Britische Aktien lagen am Mittwoch im Minus, da Anleger die jüngsten Inflationszahlen und Daten zum Wohnungsmarkt vor der bevorstehenden Zinsentscheidung der Bank of England bewerteten.
Der Leitindex FTSE 100 fiel um 0,14 % auf 10.479,77 Punkte bis 09:36 GMT, während der stärker inländisch orientierte FTSE 250 um 0,4 % nachgab.
Verluste bei Konsumgüter-, Versorgungs- und Energiewerten belasteten den Gesamtmarkt.
Inflation bleibt vor Zinsentscheidung stabil
Amtliche Daten vom Mittwoch zeigten, dass die britische Inflation im Mai unverändert blieb und damit eine wichtige Aktualisierung für politische Entscheidungsträger und die Finanzmärkte vor der nächsten geldpolitischen Entscheidung der Bank of England lieferte.
Der Verbraucherpreisindex stieg im 12-Monats-Vergleich bis Mai 2026 um 2,8 % und entsprach damit der jährlichen Rate von April.
Die Zahl lag unter den Erwartungen der Ökonomen, die einen Anstieg um 3 % prognostiziert hatten.
Das monatliche CPIH-Wachstum lag bei 0,2 % und entsprach damit dem Vorjahresmonat.
Die Inflationsdaten veranlassten Händler, die Wahrscheinlichkeit für eine Zinserhöhung später in diesem Jahr leicht zurückzuschrauben.
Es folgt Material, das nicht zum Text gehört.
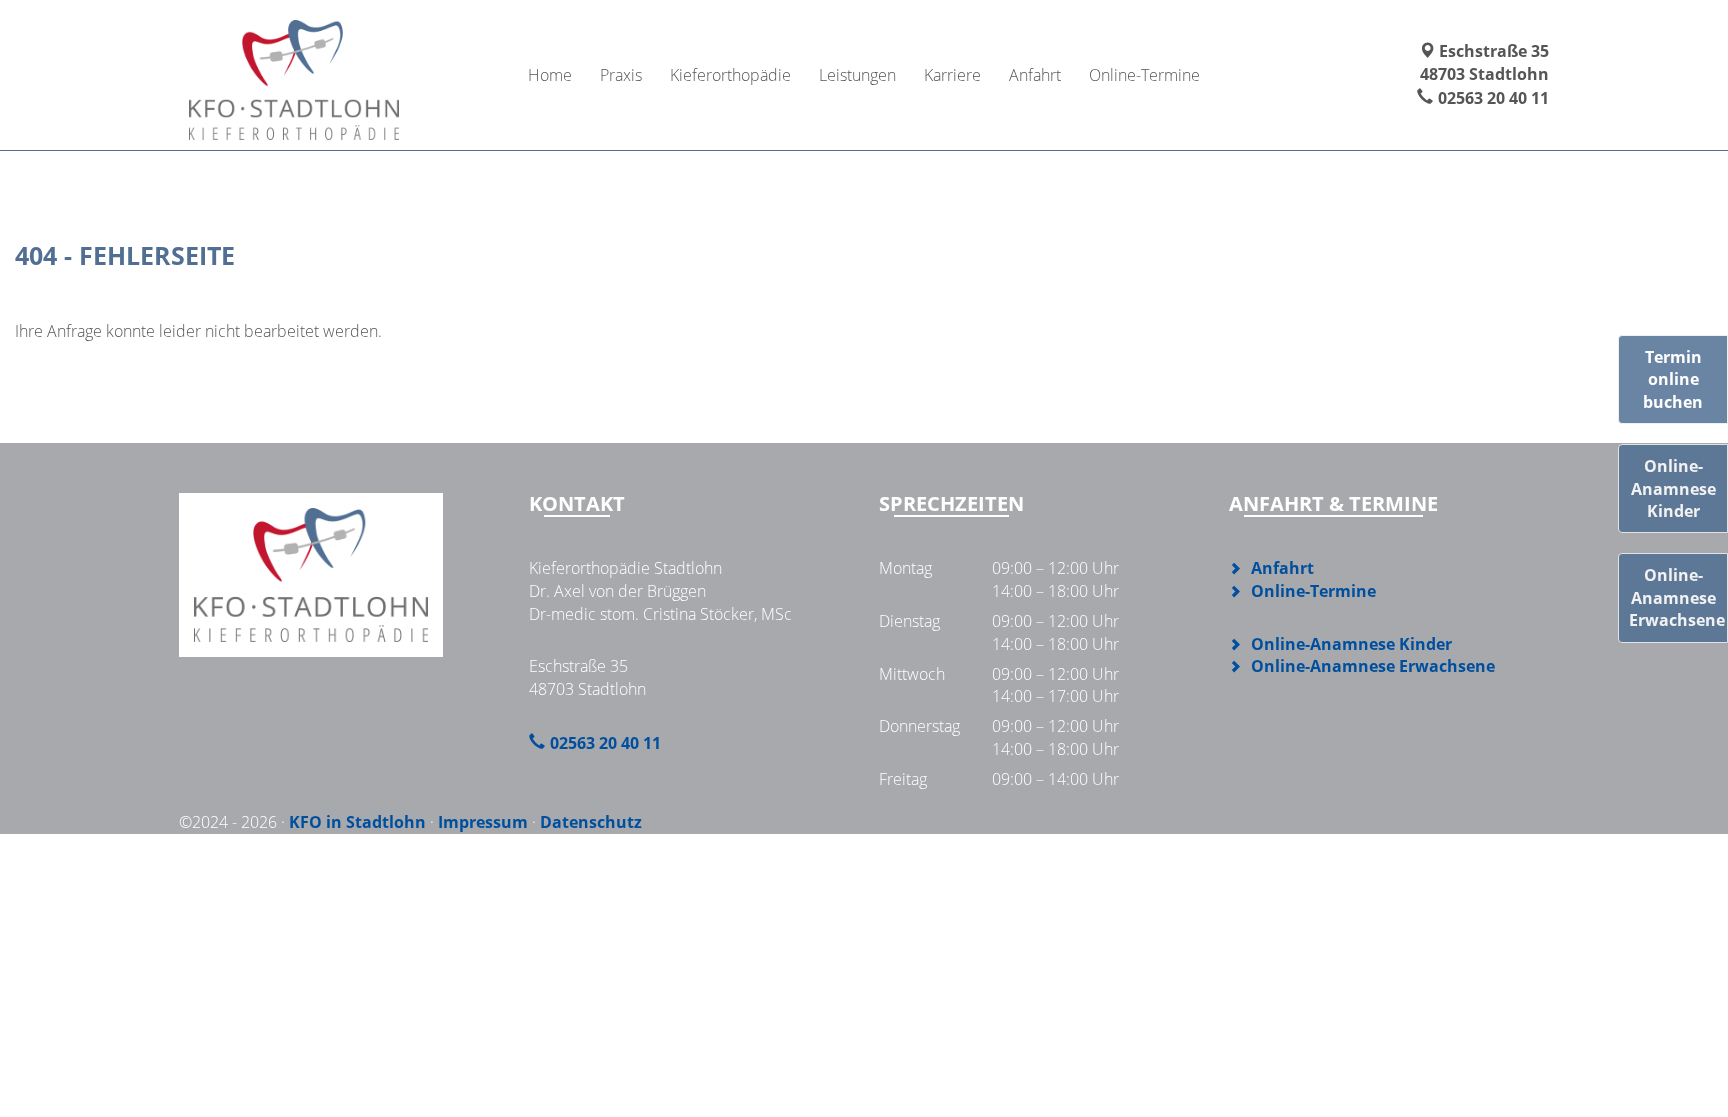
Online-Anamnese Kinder (1351, 644)
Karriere (952, 75)
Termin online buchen (1673, 379)
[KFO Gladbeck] (294, 75)
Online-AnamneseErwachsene (1677, 597)
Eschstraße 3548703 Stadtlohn (1484, 62)
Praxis (621, 75)
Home (550, 75)
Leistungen (857, 75)
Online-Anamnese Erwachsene (1373, 666)
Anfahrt (1035, 75)
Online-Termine (1144, 75)
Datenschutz (591, 822)
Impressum (483, 822)
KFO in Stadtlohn (357, 822)
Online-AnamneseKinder (1673, 488)
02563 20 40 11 (1493, 98)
Konsumgüter-, Versorgungs- und Energiewerte belasten
Konsumgüterwerte gehörten zu den größten Belastungsfaktoren am Markt.
British American Tobacco fiel um 1,7 % und trug zur Schwäche der Branche bei.
Versorgeraktien verzeichneten den stärksten Rückgang unter den großen Sektoren und fielen um 1,1 %.
Energieaktien gerieten ebenfalls unter Druck, da die Ölpreise stabil unter 80 $ pro Barrel blieben.
Die Aktien von BP und Shell gaben jeweils um 0,7 % nach.
Banken stützen den Markt
Trotz der allgemeinen Marktschwäche legten einige Bankwerte zu.
Barclays stieg um 2 %, nachdem BofA Global Research das Kursziel für die Bank angehoben hatte.
Standard Chartered gewann ebenfalls 1,3 % und stärkte damit den Finanzsektor.
Hauspreise verzeichnen stärkstes Jahreswachstum
Neue Daten des Office for National Statistics zeigten, dass die britischen Hauspreise im April 2026 ihr stärkstes Jahreswachstum seit mehr als einem Jahr verzeichneten.
Laut ONS stiegen die durchschnittlichen britischen Hauspreise im Jahresvergleich bis April 2026 um 3,8 %.
Dies steht im Vergleich zu einer revidierten Schätzung von 0 % Jahreswachstum im März 2026.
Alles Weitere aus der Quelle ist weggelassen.